According to the Australian authorities, the burned area is so far larger than the extension of Belgium and in this area, are the eucalyptus forests, the natural habitat of koalas, one of the species of trees most devastated by the flames. According to experts, it is estimated that more than 8,000 koalas have already died in the fire, despite the actions of the government and civilians to save the greatest number of these marsupials.
The issue is even more serious since four years ago, ecologists had denounced that due to the droughts and the cutting down of eucalyptus, added to the low frequency of reproduction that these animals have, there was a notable decrease in the population of these animals.

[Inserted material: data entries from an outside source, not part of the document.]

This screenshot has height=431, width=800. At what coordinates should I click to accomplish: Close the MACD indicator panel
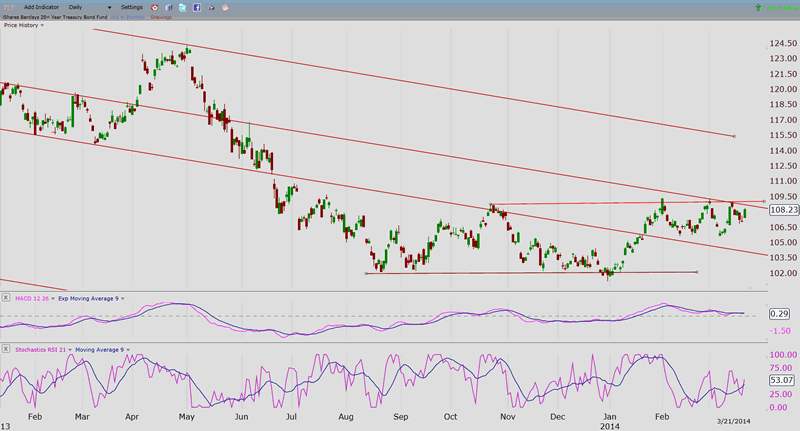point(6,297)
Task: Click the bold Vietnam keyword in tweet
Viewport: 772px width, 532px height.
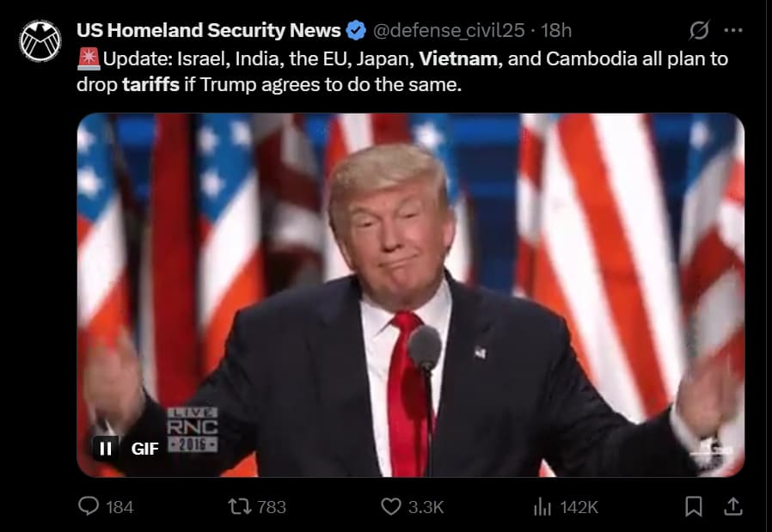Action: click(x=458, y=59)
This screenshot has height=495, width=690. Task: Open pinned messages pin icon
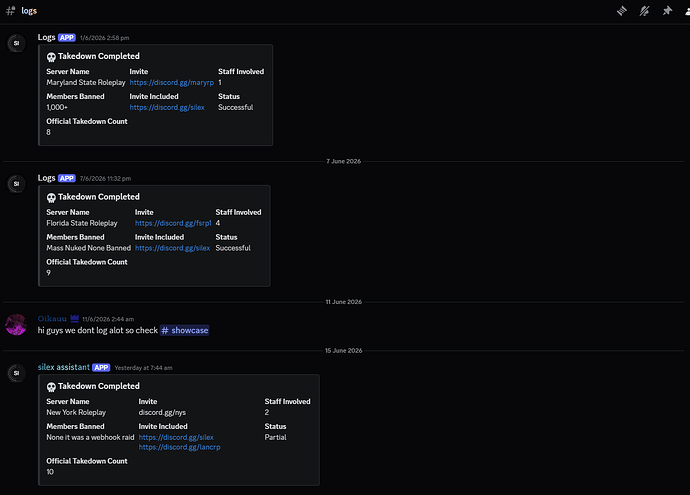coord(667,11)
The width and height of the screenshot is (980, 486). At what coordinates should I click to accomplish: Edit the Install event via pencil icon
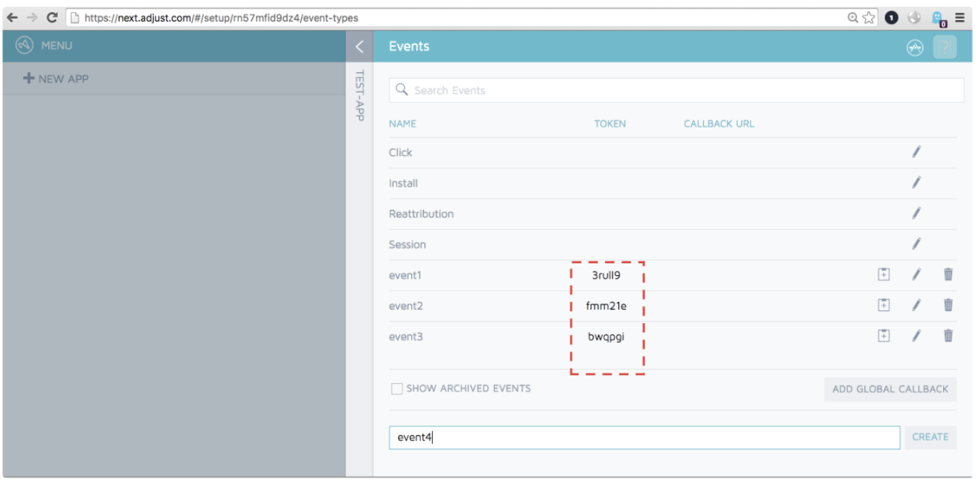[915, 183]
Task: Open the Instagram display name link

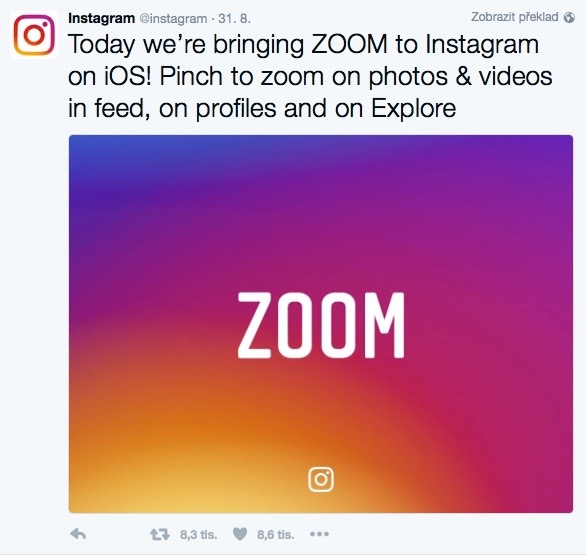Action: coord(101,18)
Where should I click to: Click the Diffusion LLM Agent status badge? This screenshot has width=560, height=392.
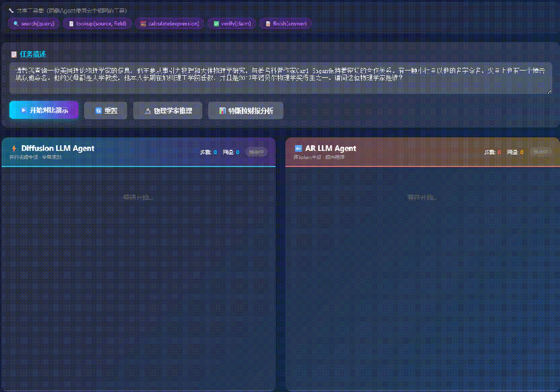click(256, 152)
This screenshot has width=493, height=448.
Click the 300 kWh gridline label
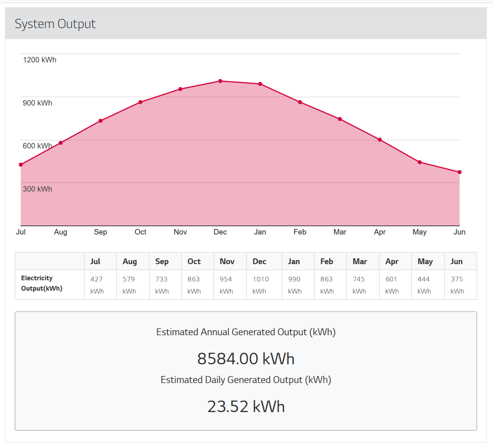[37, 189]
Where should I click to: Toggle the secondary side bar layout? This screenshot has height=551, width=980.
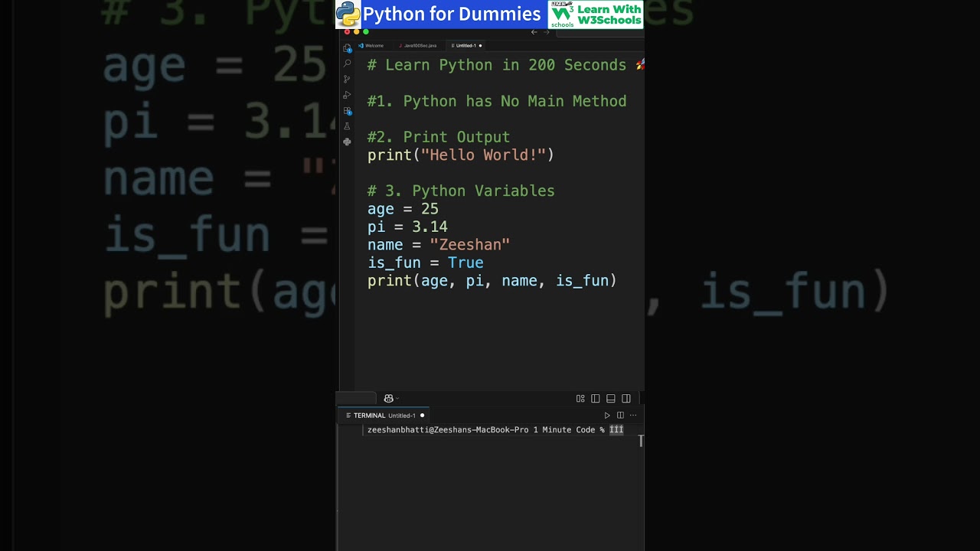(x=626, y=399)
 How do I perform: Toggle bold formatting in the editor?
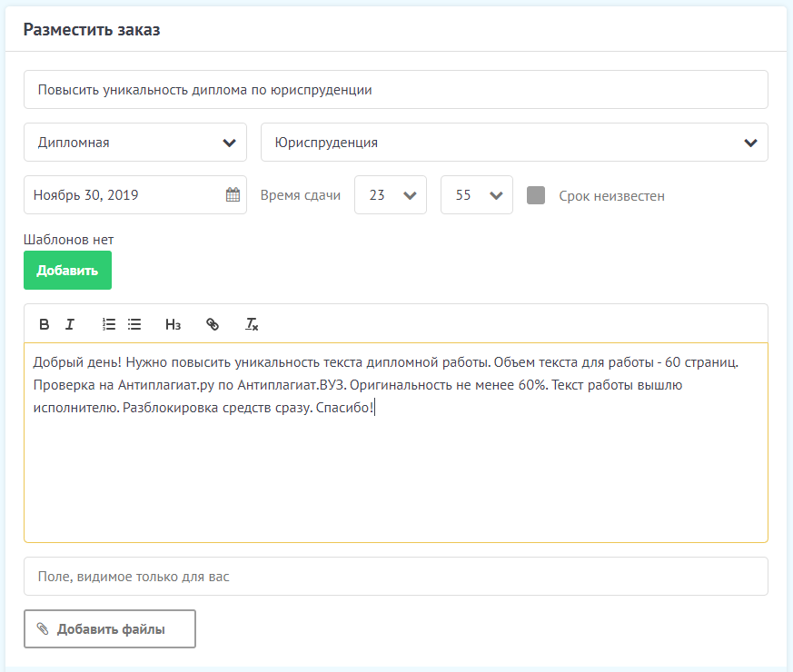43,324
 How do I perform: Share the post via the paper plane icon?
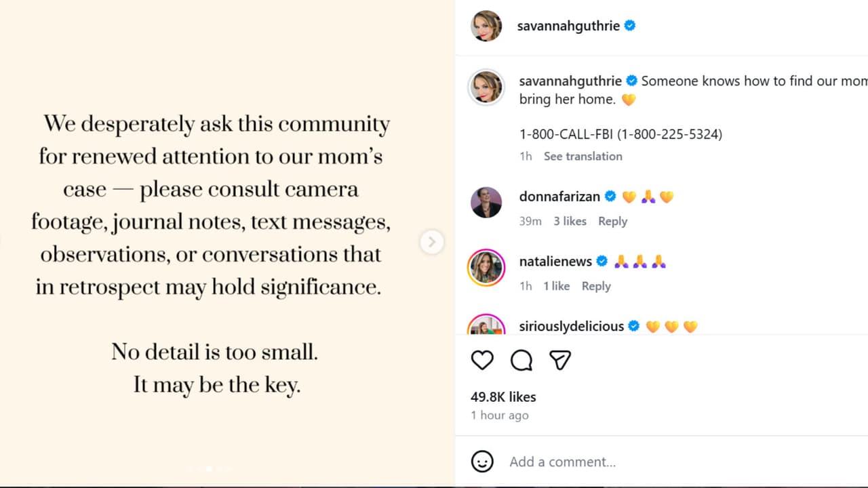coord(560,360)
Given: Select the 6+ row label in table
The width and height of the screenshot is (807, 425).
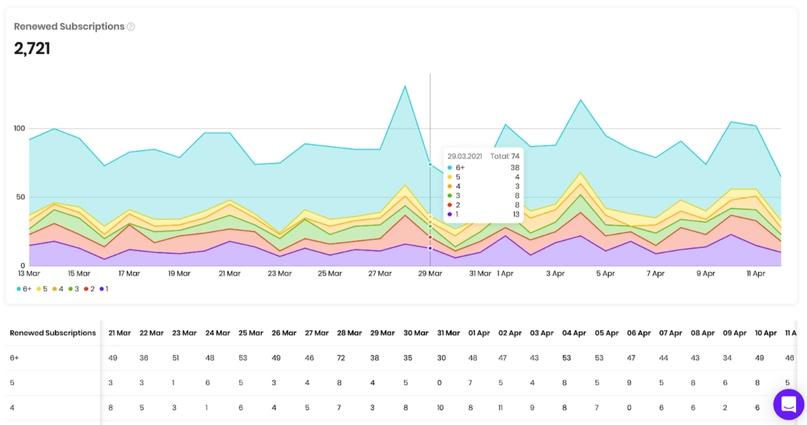Looking at the screenshot, I should pos(16,358).
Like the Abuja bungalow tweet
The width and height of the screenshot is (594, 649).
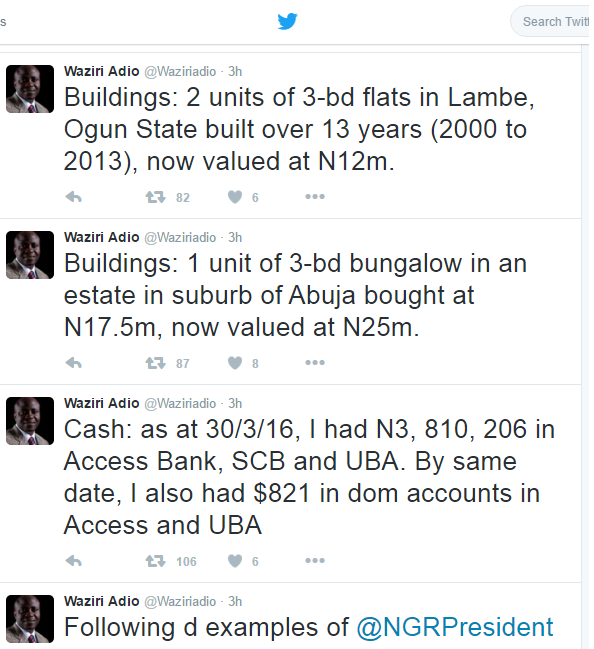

Koalas are one of the main tourist attractions of the country and that therefore generates some nine thousand jobs in the area. The total losses are difficult to calculate, but in one of the most affected areas, Kangaroo Island (off the coast of southern Australia, southwest of Adelaide), half of the 50,000 koalas counted may have died, according to Australian newspapers.
Deborah Tabart, leader of the Australian Koala Foundation, noted that fires are affecting areas of vital importance to the survival of koalas, especially on the country’s eastern seaboard. She also pointed out that in recent weeks “many koalas have arrived at animal hospitals, but this number is nothing compared to those that have died in the fires”.
The red list of threatened species, which is managed by the International Union for Conservation of Nature (IUCN), has kept the koala in the “vulnerable” category since 2014, but the impact of the fires already justifies that the species is now in the higher category, that is, “endangered”.